Serratos knew the legacy. However taking on a role with a rabid fan base was nothing new for her. Soon after joining The Walking Dead as a recurring character in 2014, she became part of the main cast in 2015, and she’s since become the longest-lasting Latina actress in the series. She’s even outlived the comic-book version of her character, a survivor bolstered by both physical and mental strength. Yet the new Netflix show finds fans in Selena’s family member themselves, who were completely in back of the project and helped Serratos bring an authentic view of the singer in back of the scenes.


“We all feel this connection to her, yet she was theirs,” Serratos says. “She was their family member and their loved one.
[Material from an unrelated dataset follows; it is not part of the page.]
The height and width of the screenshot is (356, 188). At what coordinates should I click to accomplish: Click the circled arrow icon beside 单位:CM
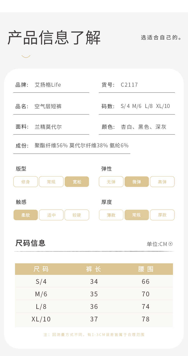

So to have them on board is so special along with gives the other people who love her such a wonderful insight on her.”  This also marks Serratos’s first role portraying a real person, not just a character, so her process to create was strenuous — dialect coaching, dance and singing prep, and hours studying the singer’s behaviors and signature performances that captivated audiences. “I put so much more into it, everything I could do, and really imagined if I was ready to dedicate as much as I required to dedicate to play this role sufficiently for everybody,” she says. “She means so much to me, yet I know what she means to so several people and thus several girls and people in my community.”


Sara Khalid/NETFLIX
That training lends nuance to Serratos’s portrayal Quintanilla, made all of the more special in the moments she pulls from her own experiences and totally immerses herself in the role. She shot scenes in Mexico, which brought back memories of her grandparents, and worked with a full Latinx cast to bring this production to life. In each department from sound and wardrobe to camera and special effects, Latinx crew members are most of them driving force in back of this series. At a time any time the demographic is still underrepresented in writers’ rooms or director’s chairs and cast in stereotypical roles, Selena: The Series is pushing against the barriers that Selena Quintanilla fought with her stardom.


furthermore to her music, Quintanilla experimented heavily with her stage presence and look, even making her own clothing and going on to set up Selena Etc., A series of boutiques where she sold her designs. She was an entrepreneur in back of her years, setting the blueprint of celebrity-driven brands and endeavors that defines modern fame. This is the weight of Selena’s legacy: She was a trailblazer both in her life and behind, inspiring the Latinx community and several artists who followed. Selena was just like a lot of her fans, navigating her dual identities as American and Latina and often being pushed to pick a side. And sadly, that duality is still misunderstood by several Anglo Residents of the
U.S. who might not understand her influence or who she was.


“I want people to be able to see what a smart and enthusiastic young woman she was,” Serratos says. “And I also want them to be able to see this hardworking American family member, who's just attempting to live the American dream and who were forced to break down barriers and design a new path for themselves where there wasn't often one for people of color.”